The bulk of the evidence on diet is inconclusive and circumstantial because, Taubes points out, the research is just not conducted in a competent manner:
…institutionalized vigilance… is nowhere to be found in the study of nutrition, chronic disease, and obesity, and it hasn’t been for decades. For this reason, it is difficult to use the term “scientist” to describe those individuals who work in these disciplines, and, indeed, I have actively avoided doing so in this book. It’s simply debatable, at best, whether what these individuals have practiced for the past fifty years, and whether the culture they have created, as a result, can reasonably be described as science, as most working scientists or philosophers of science would typically characterize it. Individuals in these disciplines think of themselves as scientists; they use the terminology of science in their work, and they certainly borrow the authority of science to communicate their beliefs to the general public, but “the results of their enterprise,” as Thomas Kuhn, author of The Structure of Scientific Revolutions, might have put it, “do not add up to science as we know it.” – Calories, 451
Indeed; calories is full of examples of questionable assumptions, poor choices of animal models (rabbits!?), and a general lack of clear thought. This book is just as much a book about the history of science (?) as it is about nutrition, and it puts contemporary events such as the rise of evidence-based medicine in perspective. (When I ran across it in the text, I found the Cochrane Collaboration website already in my bookmarks).

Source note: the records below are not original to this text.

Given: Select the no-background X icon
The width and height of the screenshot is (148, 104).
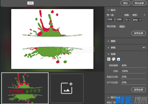Looking at the screenshot, I should (109, 59).
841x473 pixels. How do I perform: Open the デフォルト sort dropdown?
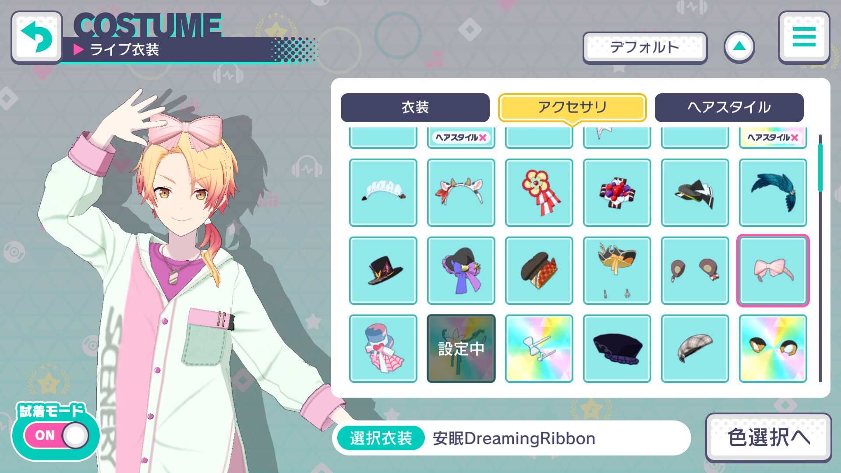click(x=645, y=47)
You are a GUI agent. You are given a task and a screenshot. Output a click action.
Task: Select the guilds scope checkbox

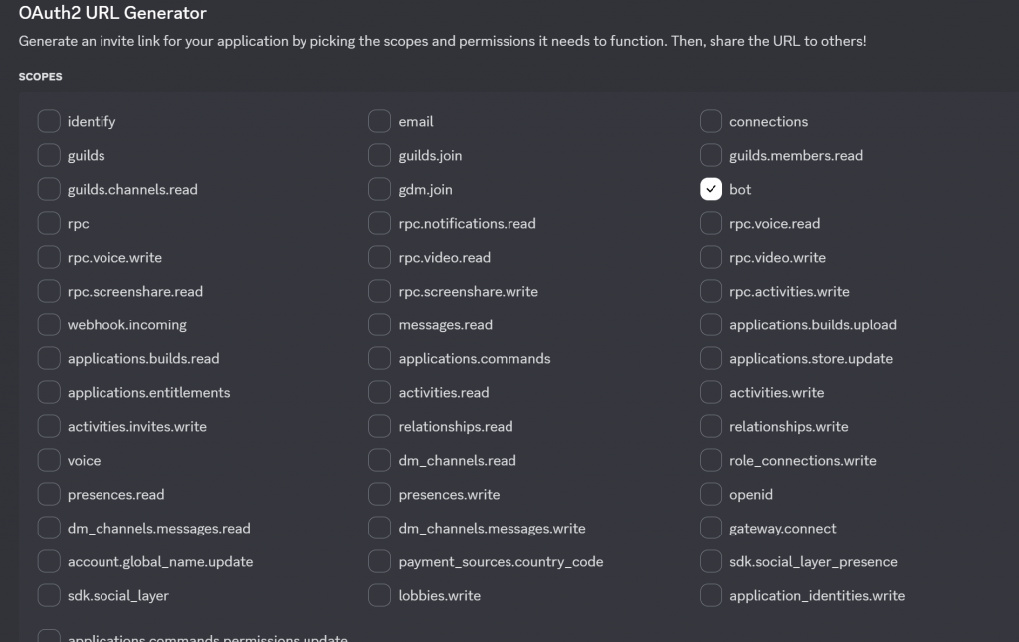point(49,156)
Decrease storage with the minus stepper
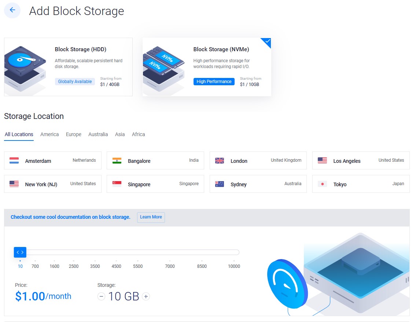Image resolution: width=412 pixels, height=322 pixels. point(101,296)
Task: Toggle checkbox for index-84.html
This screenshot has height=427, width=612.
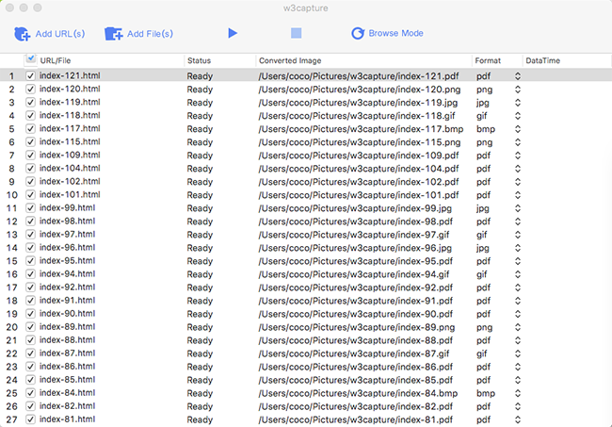Action: pos(30,393)
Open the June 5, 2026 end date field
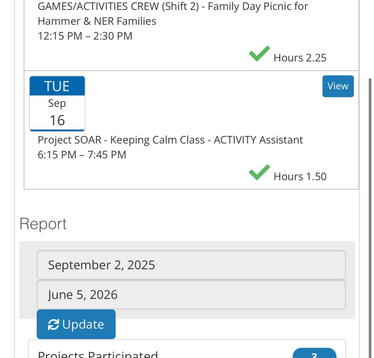Viewport: 374px width, 358px height. point(191,295)
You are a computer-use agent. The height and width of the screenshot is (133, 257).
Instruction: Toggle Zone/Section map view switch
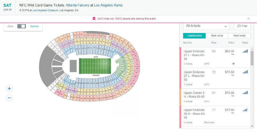click(x=22, y=26)
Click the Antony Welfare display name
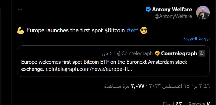Image resolution: width=216 pixels, height=105 pixels. [172, 9]
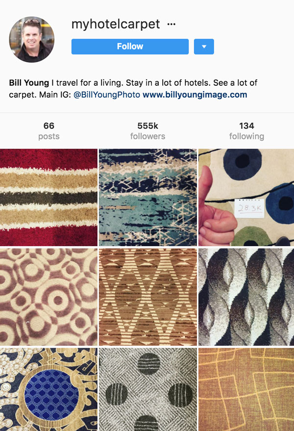Open the purple concentric circles carpet post
Viewport: 294px width, 431px height.
49,297
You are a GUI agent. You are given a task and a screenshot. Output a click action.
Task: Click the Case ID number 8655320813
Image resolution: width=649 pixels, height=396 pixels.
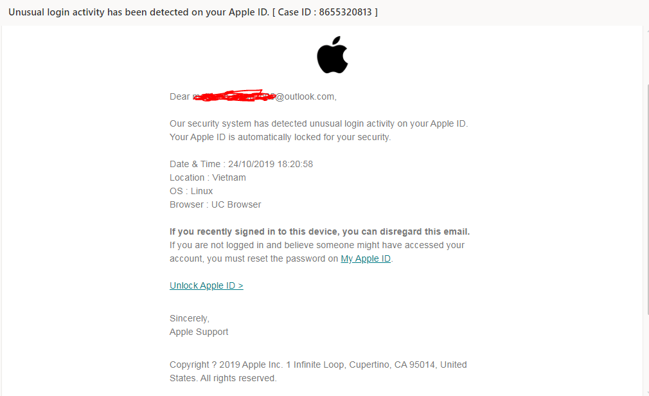[345, 12]
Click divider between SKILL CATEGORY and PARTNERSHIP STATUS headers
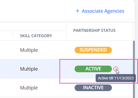Image resolution: width=138 pixels, height=98 pixels. click(66, 31)
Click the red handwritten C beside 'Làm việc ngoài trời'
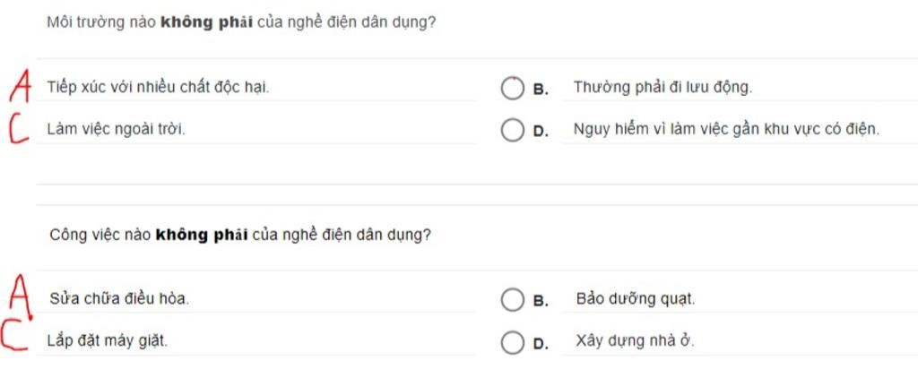 tap(19, 128)
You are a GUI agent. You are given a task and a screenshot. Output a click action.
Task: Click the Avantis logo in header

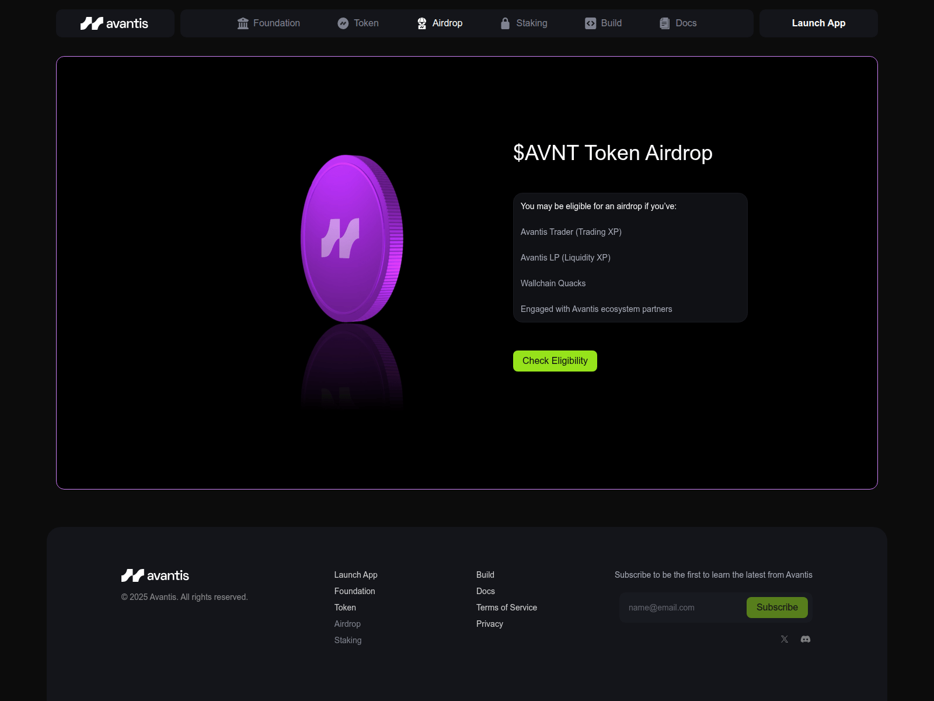pos(114,23)
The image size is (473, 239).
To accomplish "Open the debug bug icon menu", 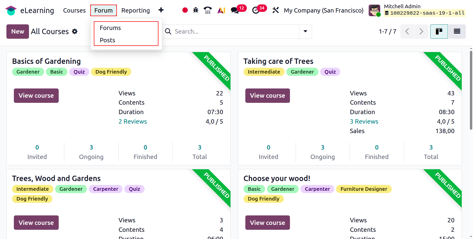I will tap(196, 10).
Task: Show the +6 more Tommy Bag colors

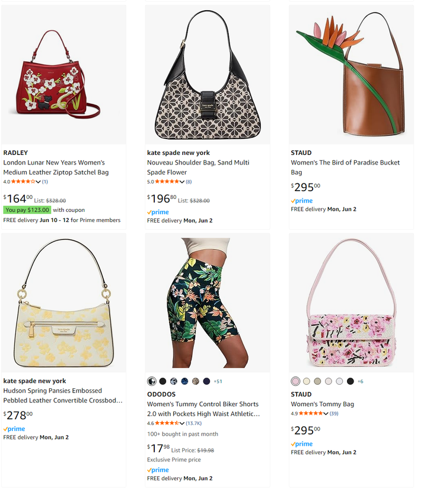Action: [x=361, y=381]
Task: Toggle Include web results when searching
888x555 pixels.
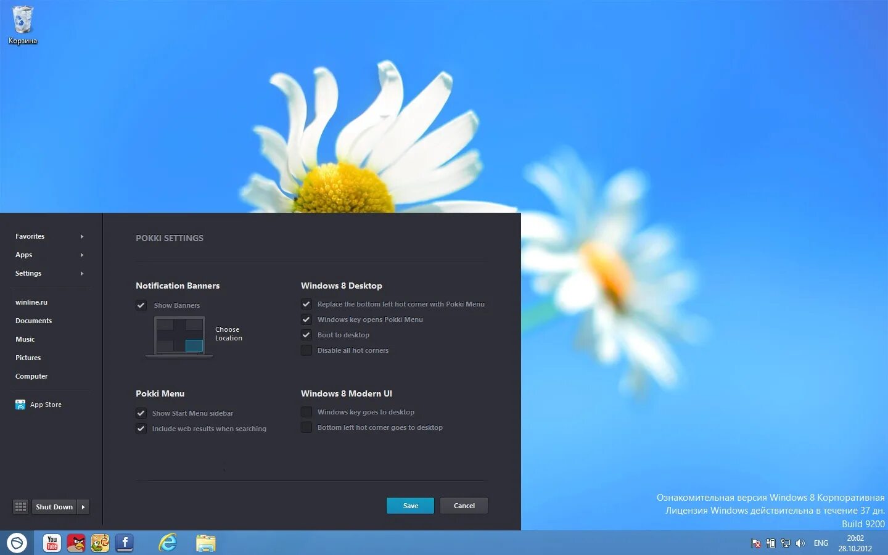Action: tap(141, 428)
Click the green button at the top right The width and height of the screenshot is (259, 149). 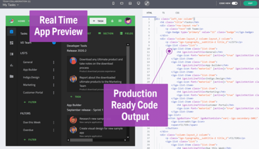250,3
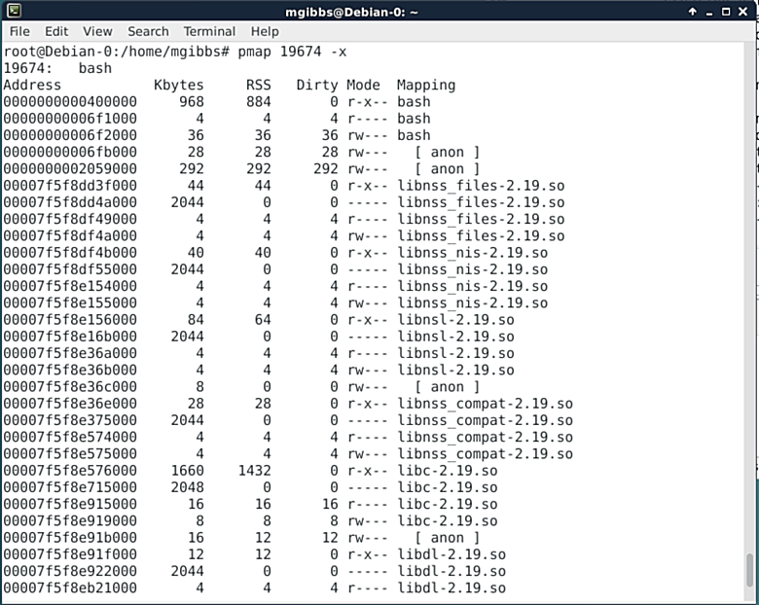The width and height of the screenshot is (759, 605).
Task: Click the Mapping column header
Action: (x=425, y=85)
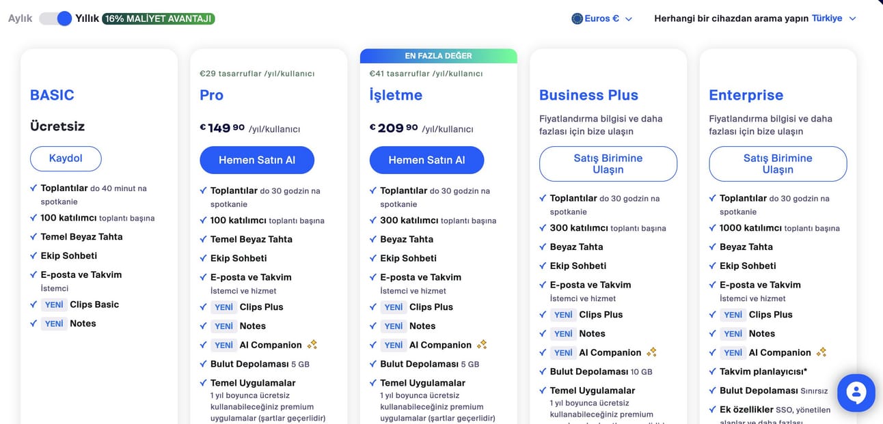Expand the chevron next to Türkiye
Viewport: 883px width, 424px height.
(852, 19)
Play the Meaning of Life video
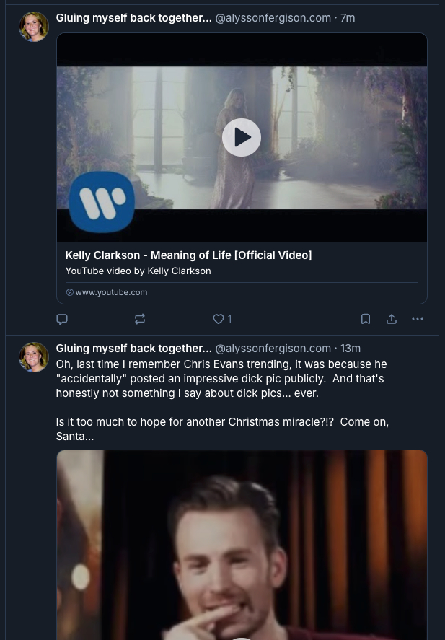This screenshot has width=445, height=640. pos(241,137)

Fast forwarding past the history lesson that justifiably takes hundreds of pages in Good Calories, Bad Calories, the best information we have on metabolism at this point suggests that insulin promotes the storage of energy as fat, and that the intake of carbohydrates causes a big increase in blood insulin levels. Neither point should be terribly surprising to anyone that’s ever been around diabetic family members on insulin. Taubes describes this as fat cells pulling in calories, making fewer available for everything else, and increasing appetite — this model “assumes that energy intake and expenditure are dependent variables” (358).
Calories is simply too much to talk about all at once, and I’ll continue writing about this for a few days at least.